- _TASK GOAL_
Which lines of the data below contain the word "Open"? Return each of them in full.

- _MATERIAL TO PROCESS_
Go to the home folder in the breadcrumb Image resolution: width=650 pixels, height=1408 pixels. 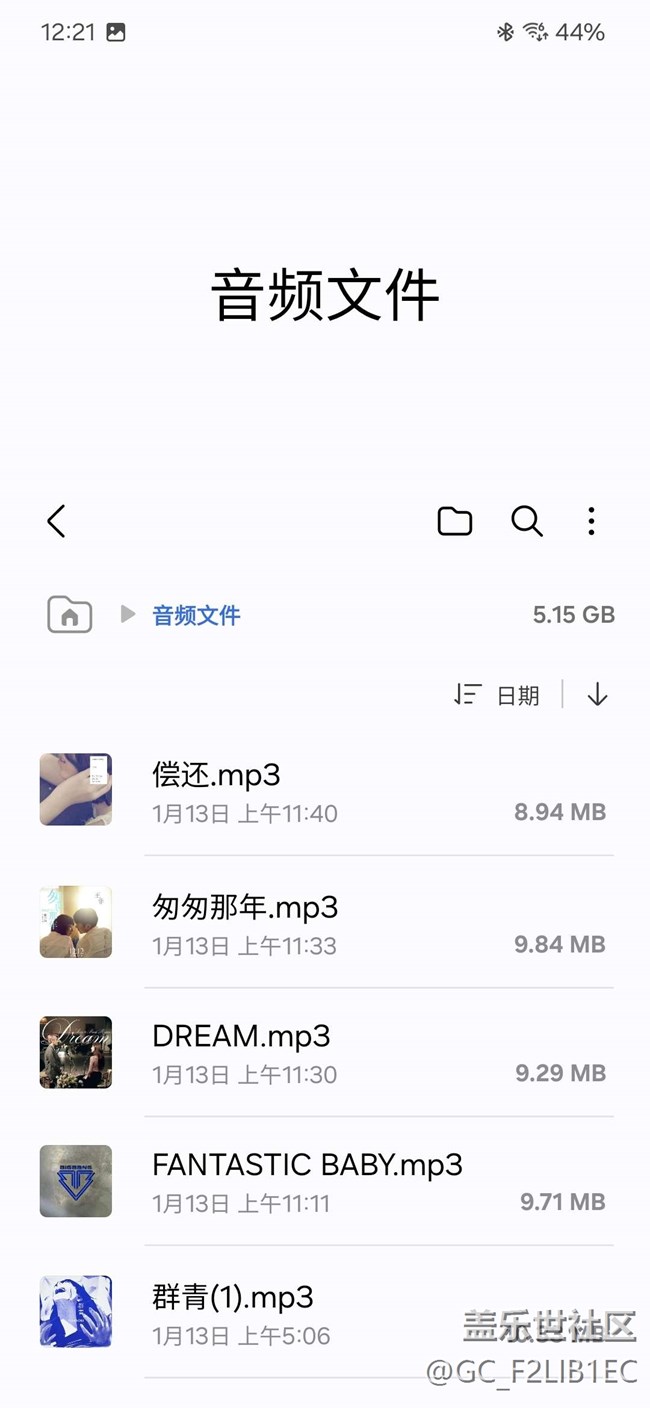click(70, 615)
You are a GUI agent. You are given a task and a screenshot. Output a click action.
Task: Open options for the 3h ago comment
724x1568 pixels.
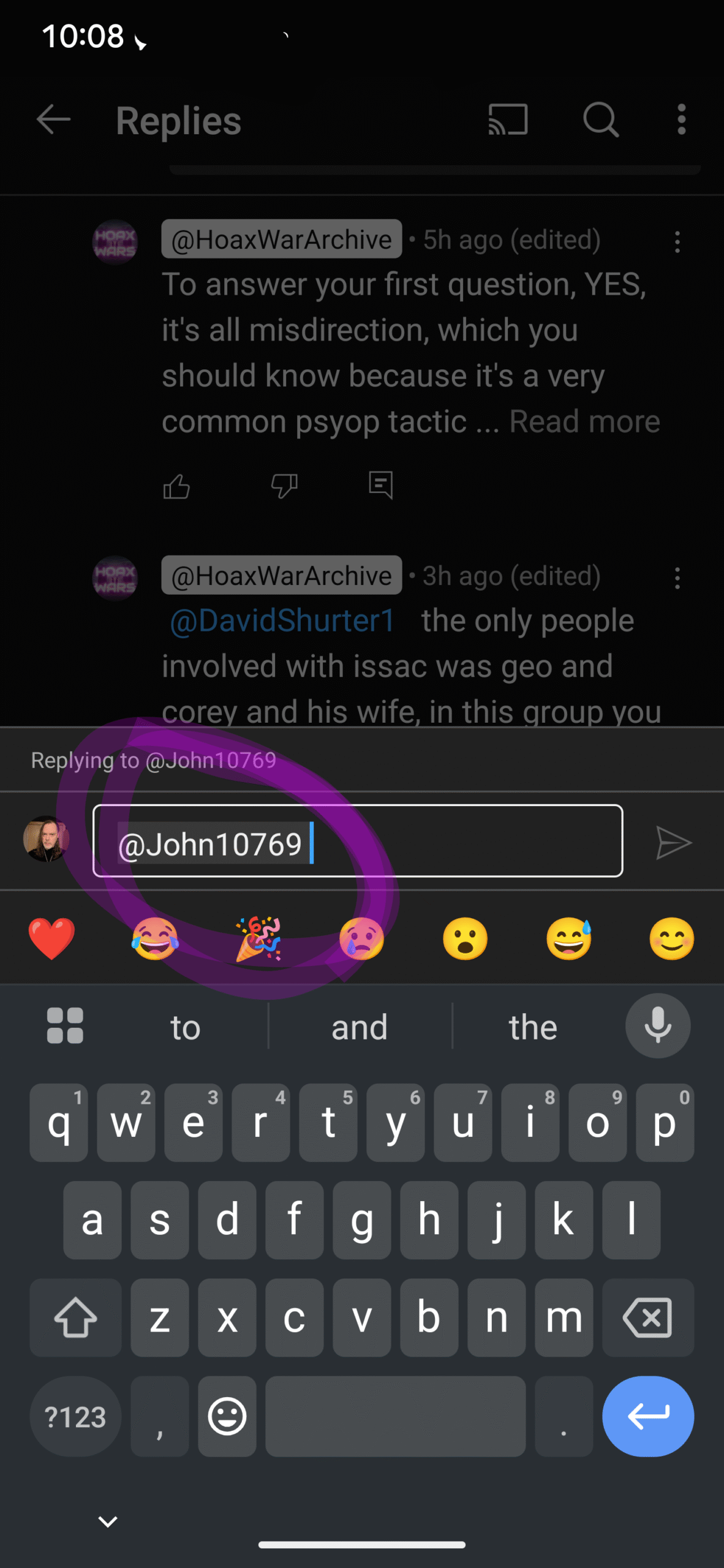coord(677,578)
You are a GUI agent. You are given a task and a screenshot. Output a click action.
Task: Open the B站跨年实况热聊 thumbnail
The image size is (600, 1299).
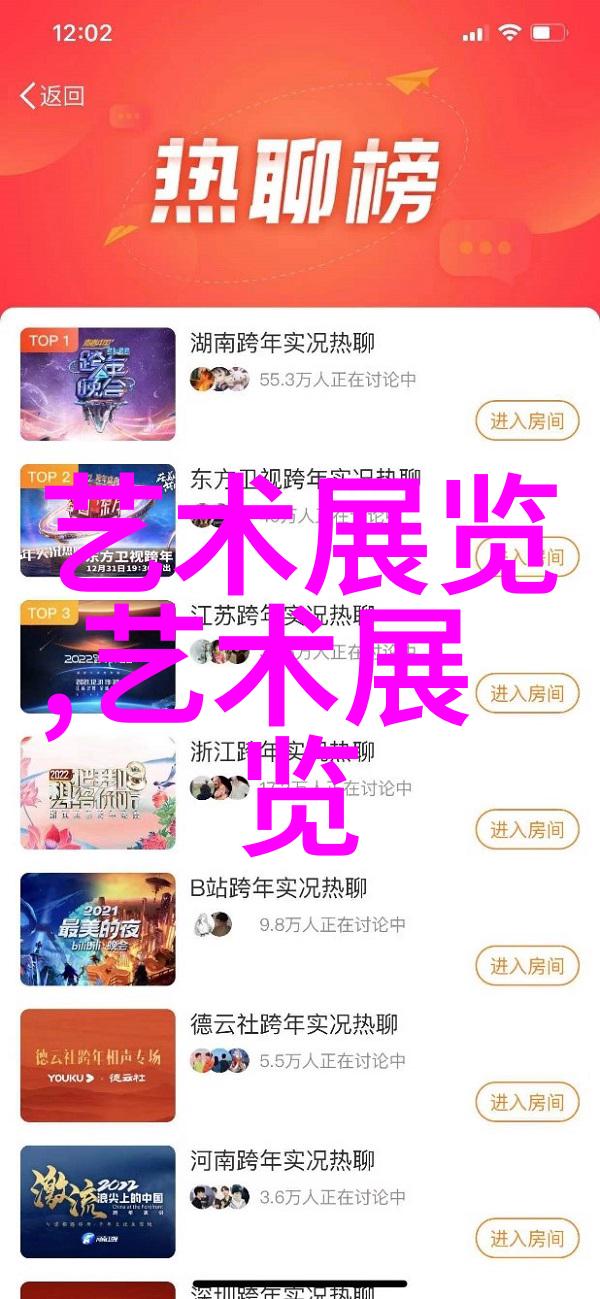tap(98, 929)
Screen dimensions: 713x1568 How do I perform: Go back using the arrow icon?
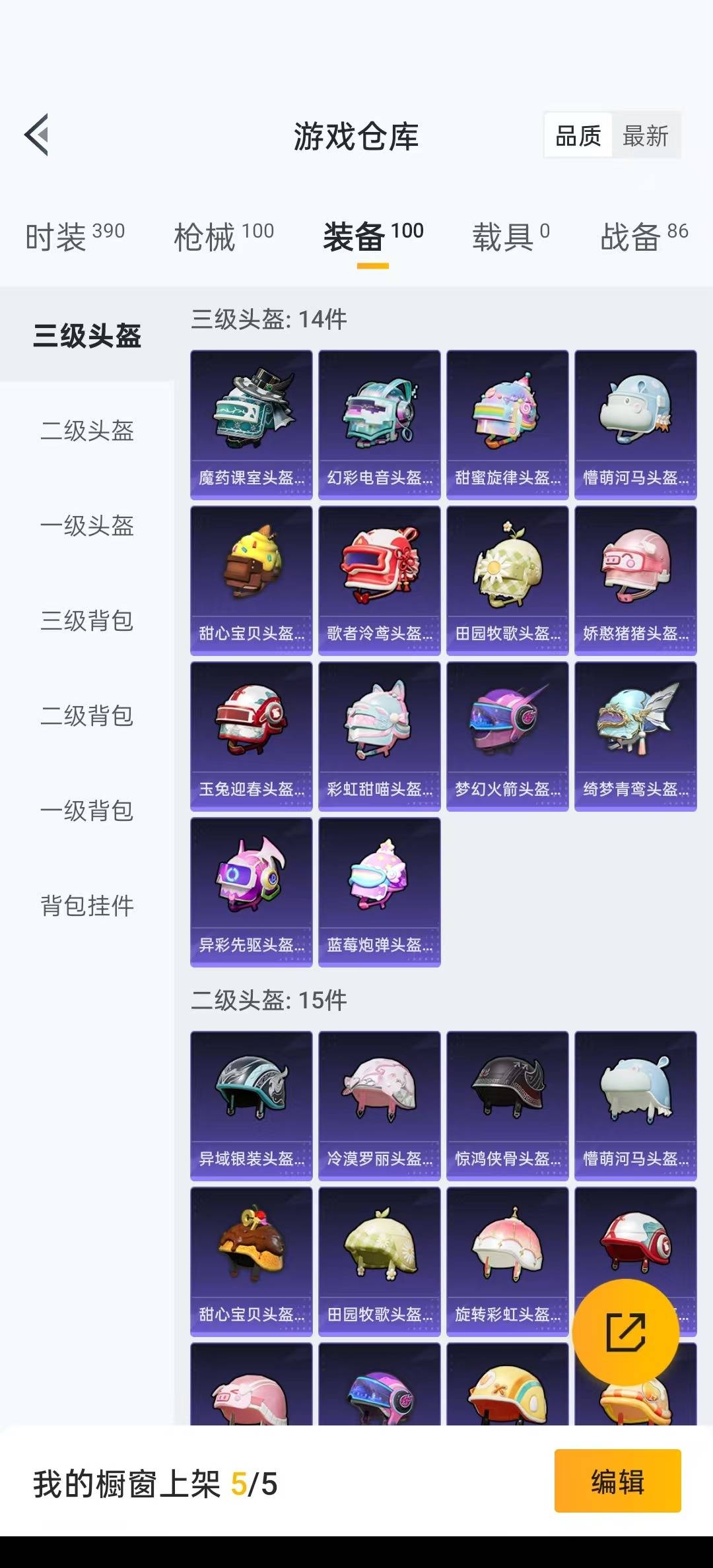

- _CORRECT RESULT_
Task: Open options for the 3h ago comment
Task: Open the B站跨年实况热聊 thumbnail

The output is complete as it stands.